Stored data
§

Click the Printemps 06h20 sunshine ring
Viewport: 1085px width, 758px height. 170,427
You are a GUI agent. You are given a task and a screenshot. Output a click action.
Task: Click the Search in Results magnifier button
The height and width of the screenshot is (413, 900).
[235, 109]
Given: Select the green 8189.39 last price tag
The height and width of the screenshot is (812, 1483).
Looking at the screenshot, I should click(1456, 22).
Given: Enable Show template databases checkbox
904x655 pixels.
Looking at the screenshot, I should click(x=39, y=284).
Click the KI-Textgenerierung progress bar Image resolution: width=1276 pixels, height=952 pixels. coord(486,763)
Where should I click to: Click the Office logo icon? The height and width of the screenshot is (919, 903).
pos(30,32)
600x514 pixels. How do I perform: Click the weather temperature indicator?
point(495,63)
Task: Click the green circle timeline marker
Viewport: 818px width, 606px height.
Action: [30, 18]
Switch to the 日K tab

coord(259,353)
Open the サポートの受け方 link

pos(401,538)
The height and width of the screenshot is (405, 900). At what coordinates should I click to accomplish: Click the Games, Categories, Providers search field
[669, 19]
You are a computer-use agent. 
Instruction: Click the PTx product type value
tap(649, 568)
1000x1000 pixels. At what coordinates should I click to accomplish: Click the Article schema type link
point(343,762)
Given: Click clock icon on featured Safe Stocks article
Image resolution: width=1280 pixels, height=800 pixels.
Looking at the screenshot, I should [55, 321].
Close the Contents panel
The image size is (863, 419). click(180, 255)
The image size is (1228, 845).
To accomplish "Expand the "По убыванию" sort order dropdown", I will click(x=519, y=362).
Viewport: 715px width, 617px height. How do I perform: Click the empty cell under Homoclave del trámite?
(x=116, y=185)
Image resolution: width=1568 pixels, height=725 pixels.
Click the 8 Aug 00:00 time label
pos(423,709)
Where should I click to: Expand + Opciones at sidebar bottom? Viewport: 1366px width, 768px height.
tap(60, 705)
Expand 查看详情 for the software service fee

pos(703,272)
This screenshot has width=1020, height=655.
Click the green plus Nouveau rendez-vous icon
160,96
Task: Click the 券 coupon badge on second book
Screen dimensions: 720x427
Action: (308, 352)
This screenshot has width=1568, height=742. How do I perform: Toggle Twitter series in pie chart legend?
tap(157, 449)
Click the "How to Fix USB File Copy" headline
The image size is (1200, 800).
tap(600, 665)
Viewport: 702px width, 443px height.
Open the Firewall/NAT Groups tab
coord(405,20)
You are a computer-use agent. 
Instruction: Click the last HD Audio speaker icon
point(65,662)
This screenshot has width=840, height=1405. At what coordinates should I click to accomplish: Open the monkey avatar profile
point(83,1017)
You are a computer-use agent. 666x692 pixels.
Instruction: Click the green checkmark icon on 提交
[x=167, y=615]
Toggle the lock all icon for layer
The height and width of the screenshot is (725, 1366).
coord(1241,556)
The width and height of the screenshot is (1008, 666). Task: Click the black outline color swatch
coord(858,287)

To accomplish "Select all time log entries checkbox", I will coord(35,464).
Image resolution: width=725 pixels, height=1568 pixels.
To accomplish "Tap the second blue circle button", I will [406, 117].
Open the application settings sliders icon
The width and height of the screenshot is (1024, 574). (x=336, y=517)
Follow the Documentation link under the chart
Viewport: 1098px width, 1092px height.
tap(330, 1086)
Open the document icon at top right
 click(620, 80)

§

Activity
Would you set down, word for word, the lines from the opening of the entries above through the line with "Given: Enable Show", both included, and no others?

Exercise solution
Click the Printemps 06h20 sunshine ring
Viewport: 1085px width, 758px height. 170,427
You are a GUI agent. You are given a task and a screenshot. Output a click action.
Task: Click the Search in Results magnifier button
The height and width of the screenshot is (413, 900).
[235, 109]
Given: Select the green 8189.39 last price tag
The height and width of the screenshot is (812, 1483).
Looking at the screenshot, I should click(1456, 22).
Given: Enable Show template databases checkbox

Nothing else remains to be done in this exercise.